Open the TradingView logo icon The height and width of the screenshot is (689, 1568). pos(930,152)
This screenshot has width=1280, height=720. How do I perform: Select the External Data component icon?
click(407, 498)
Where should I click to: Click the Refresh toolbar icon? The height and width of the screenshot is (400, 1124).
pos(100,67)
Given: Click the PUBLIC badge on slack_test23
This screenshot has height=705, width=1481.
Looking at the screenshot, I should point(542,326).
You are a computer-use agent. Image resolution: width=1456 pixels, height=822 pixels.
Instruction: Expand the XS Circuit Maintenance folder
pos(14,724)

---

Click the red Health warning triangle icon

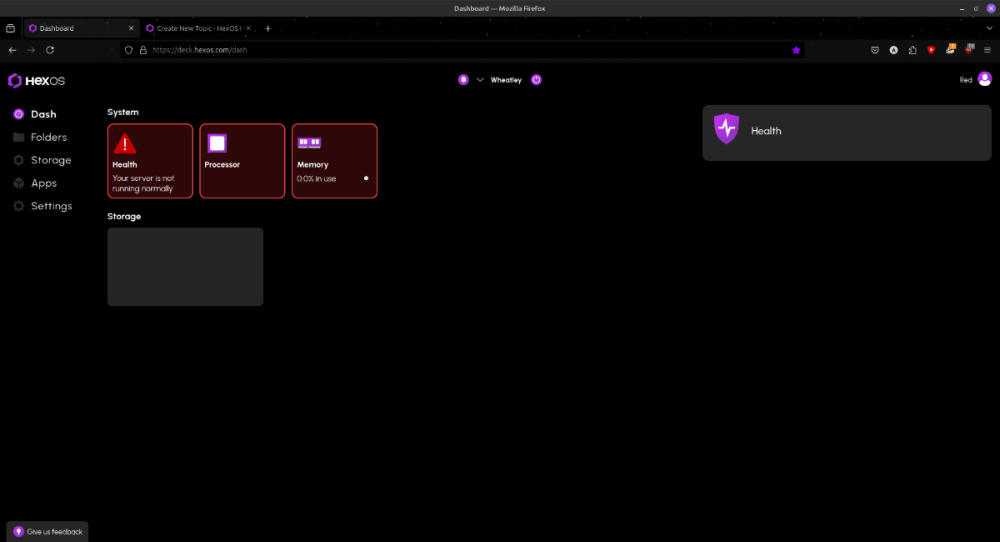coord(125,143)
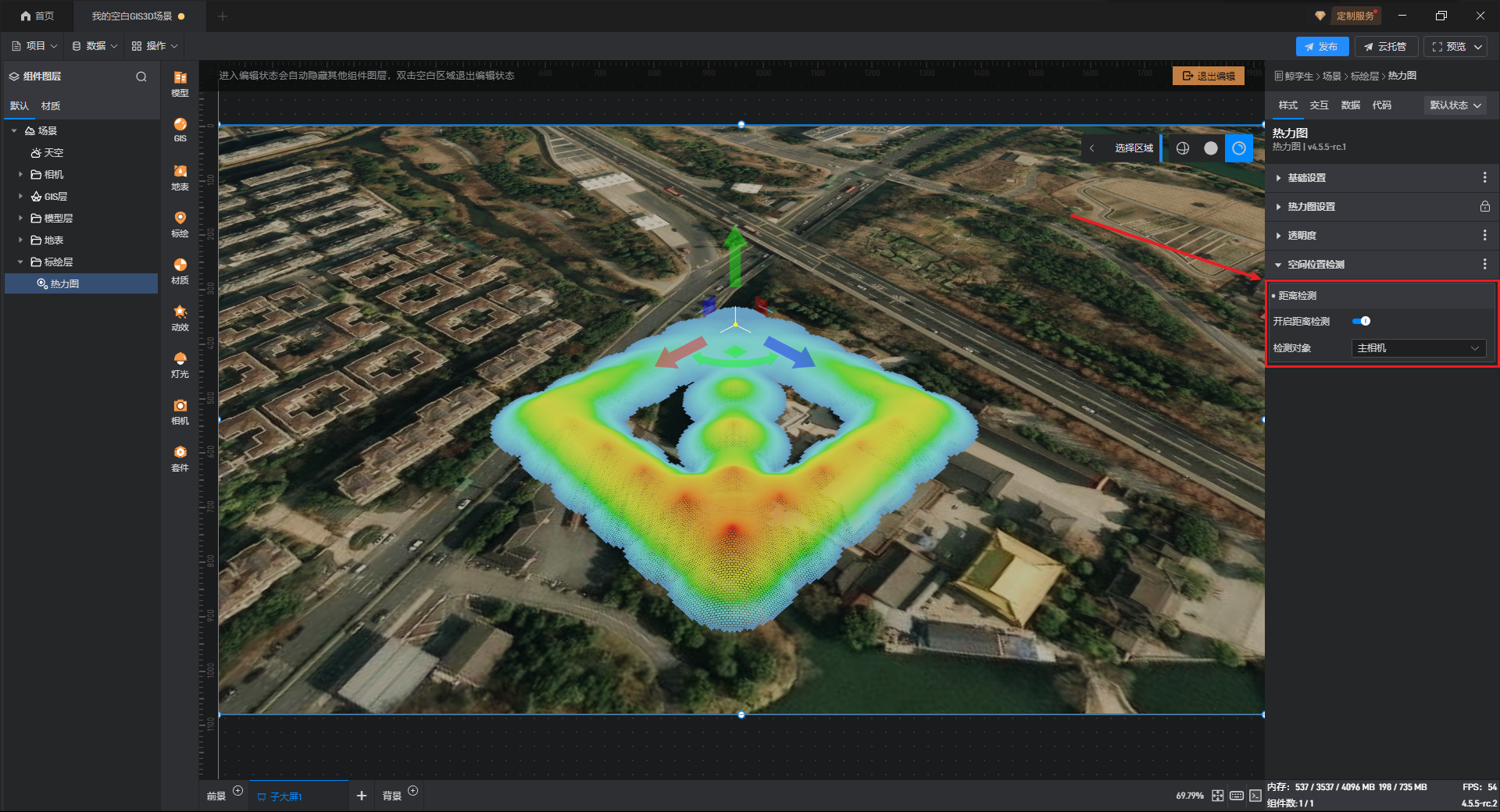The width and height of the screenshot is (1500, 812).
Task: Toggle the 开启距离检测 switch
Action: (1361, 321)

● **EXERCISE**: Retype only the stretch of lines above starting at the one with "Open the TradingView" and stopping at the one with "Given: Click the PUBLIC badge on slack_test23", exactly as written, with both kept.

● **WRITTEN REPLY**:
Open the TradingView logo icon The height and width of the screenshot is (689, 1568). pos(930,152)
This screenshot has width=1280, height=720. How do I perform: Select the External Data component icon?
click(407, 498)
Where should I click to: Click the Refresh toolbar icon? The height and width of the screenshot is (400, 1124).
pos(100,67)
Given: Click the PUBLIC badge on slack_test23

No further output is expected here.